Mahalo to veteran Earth Stewards, Chris Cramer, and guest speakers Sierra Club veteran Randy Ching, and Lyon Arboretum scientist Tim Kroessig for their time and wisdom shared with KUPU. Tim captivated his listeners’ interest with a guava biocontrol demonstration. After having cleared stands of invasive guava from kipuka sites all week, the interns learned the importance of having a multi-pronged approach to eradicate guava trees which remain a threat to Hawaii’s native forests.

“Of all the organizations I’ve worked with, ATA taught me the most about the research and methods behind environmental restoration techniques, and gave me the most insight into my future in environmental science,” said KUPU member Cali Mavri. “I got to apply my knowledge in memorable and rewarding ways. Best of all, I feel hopeful and energized about my future.”

Educational Opportunities

“If you plan for one year, plant kalo. If you plan for ten years plant koa. If you plan for one hundred years, teach the children.” –

–Puanani Burgess


Aloha Tree Alliance aims to bring youth out of the classroom and into the forest to learn the ancient Hawaiian value of malama ‘aina, or caring for and honoring the land.

As educating the next generation of forest stewards is a large part of ATA’s mission, members of the ATA core team work hard to plan meaningful experiences for the students, including teaching them about proper planting methods, restoration tactics, native plant identification, native plant propagation, and important trail restoration skills necessary to protect Kuli`ou`ou Valley, from ridge to reef.

Interested in planning an educational excursion with your class? Email for more information

Education Partnerships

Since 2021, Aloha Tree Alliance has partnered with 14 school and education groups, including Hanahauoli, SEEQS, Punahou, Hawaii Technology Academy, Radford High School, Chaminade Sustainability Club, Trees to Sea camp, KUPU Hawaii Youth Conservation Corps, Iolani, Boy Scouts, BioJam Teens, and Mo’o School. 
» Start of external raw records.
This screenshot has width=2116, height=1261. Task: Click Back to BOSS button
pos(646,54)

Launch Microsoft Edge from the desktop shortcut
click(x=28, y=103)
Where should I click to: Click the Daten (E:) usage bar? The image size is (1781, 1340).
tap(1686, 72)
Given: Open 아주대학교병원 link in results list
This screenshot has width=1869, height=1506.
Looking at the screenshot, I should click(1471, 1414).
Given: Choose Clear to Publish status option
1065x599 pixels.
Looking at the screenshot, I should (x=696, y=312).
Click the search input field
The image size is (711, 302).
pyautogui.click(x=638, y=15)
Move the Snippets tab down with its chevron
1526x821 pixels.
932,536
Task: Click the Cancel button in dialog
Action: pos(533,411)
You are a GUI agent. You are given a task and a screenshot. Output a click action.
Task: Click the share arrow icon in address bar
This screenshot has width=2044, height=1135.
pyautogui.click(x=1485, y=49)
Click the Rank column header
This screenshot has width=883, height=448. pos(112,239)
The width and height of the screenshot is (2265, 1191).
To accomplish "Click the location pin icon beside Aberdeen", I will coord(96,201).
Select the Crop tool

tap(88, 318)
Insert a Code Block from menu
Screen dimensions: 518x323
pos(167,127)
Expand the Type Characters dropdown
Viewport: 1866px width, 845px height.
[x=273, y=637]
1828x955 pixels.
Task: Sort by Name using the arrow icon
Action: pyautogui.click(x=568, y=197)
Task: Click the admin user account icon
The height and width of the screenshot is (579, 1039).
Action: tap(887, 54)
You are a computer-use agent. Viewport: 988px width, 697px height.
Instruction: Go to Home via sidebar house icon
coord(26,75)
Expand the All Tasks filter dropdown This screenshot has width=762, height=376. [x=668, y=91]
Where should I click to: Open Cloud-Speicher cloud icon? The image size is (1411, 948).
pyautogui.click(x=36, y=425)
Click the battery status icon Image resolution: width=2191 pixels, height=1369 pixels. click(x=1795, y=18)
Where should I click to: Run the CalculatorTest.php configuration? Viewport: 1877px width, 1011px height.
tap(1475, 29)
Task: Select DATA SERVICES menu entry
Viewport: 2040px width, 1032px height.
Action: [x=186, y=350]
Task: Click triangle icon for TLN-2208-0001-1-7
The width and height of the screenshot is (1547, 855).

Aloha Tree Alliance is grateful to its partners Mālama Maunalua, Maunalua Fishpond Heritage Center, Lyon’s Arboretum, and ATA team volunteers for enriching ATA’s educational program’s with mo‘olelo (stories), science experiments and art projects, and lastly sharing their invaluable mana‘o with Hawaii’s youth.

Special thanks to The Coconut Traveler for sponsoring ATA’s educational site visits in 2023. We look forward to our continued partnerships with these wonderful community allies in the future!